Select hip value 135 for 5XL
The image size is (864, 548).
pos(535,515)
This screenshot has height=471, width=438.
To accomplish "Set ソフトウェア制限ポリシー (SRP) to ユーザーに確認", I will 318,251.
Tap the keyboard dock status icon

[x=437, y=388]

---

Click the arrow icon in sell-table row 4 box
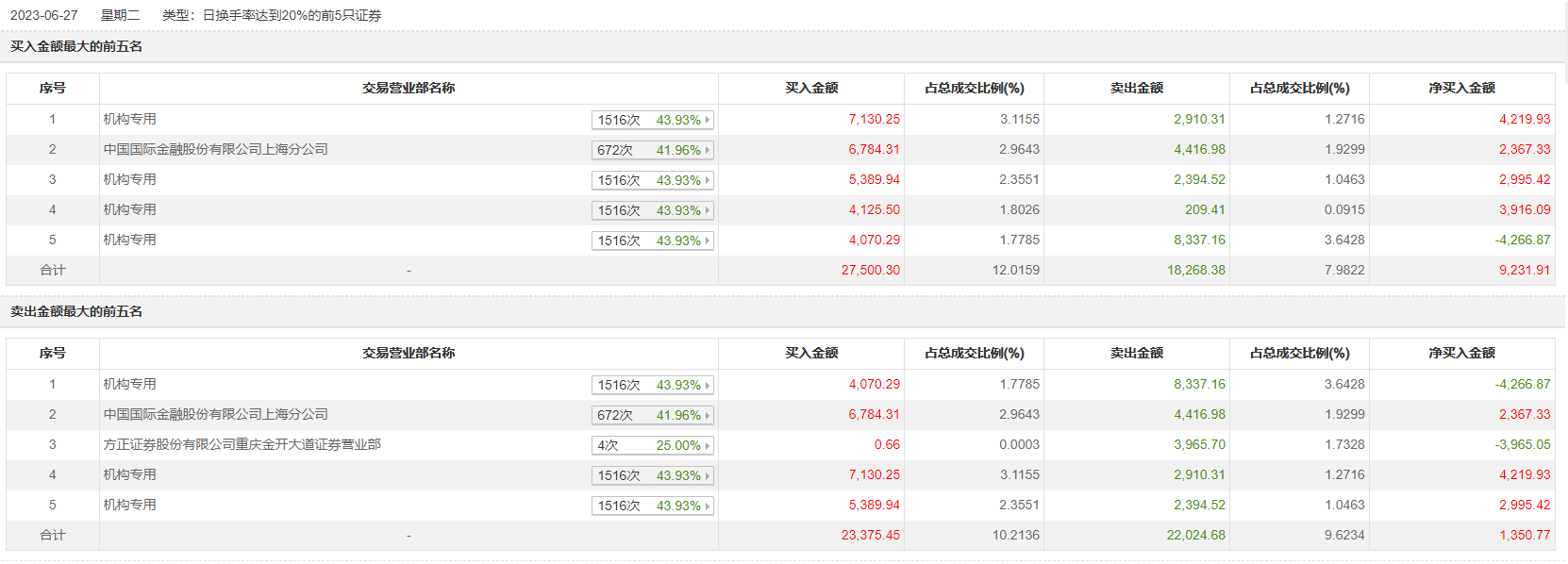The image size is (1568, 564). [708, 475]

...

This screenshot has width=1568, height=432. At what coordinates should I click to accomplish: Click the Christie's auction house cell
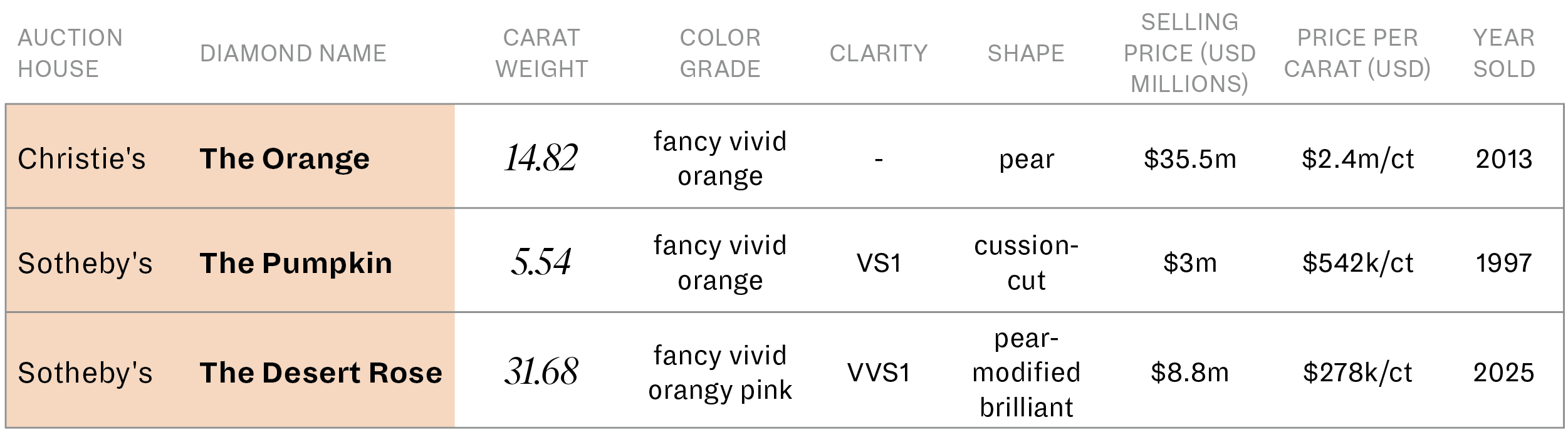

§ Problem requirements: For each line of the listing that holds the word "height", show that line.

§ Exercise output:
This screenshot has height=471, width=438.
This screenshot has width=1568, height=432. At what coordinates should I click to accomplish: Click the Christie's auction house cell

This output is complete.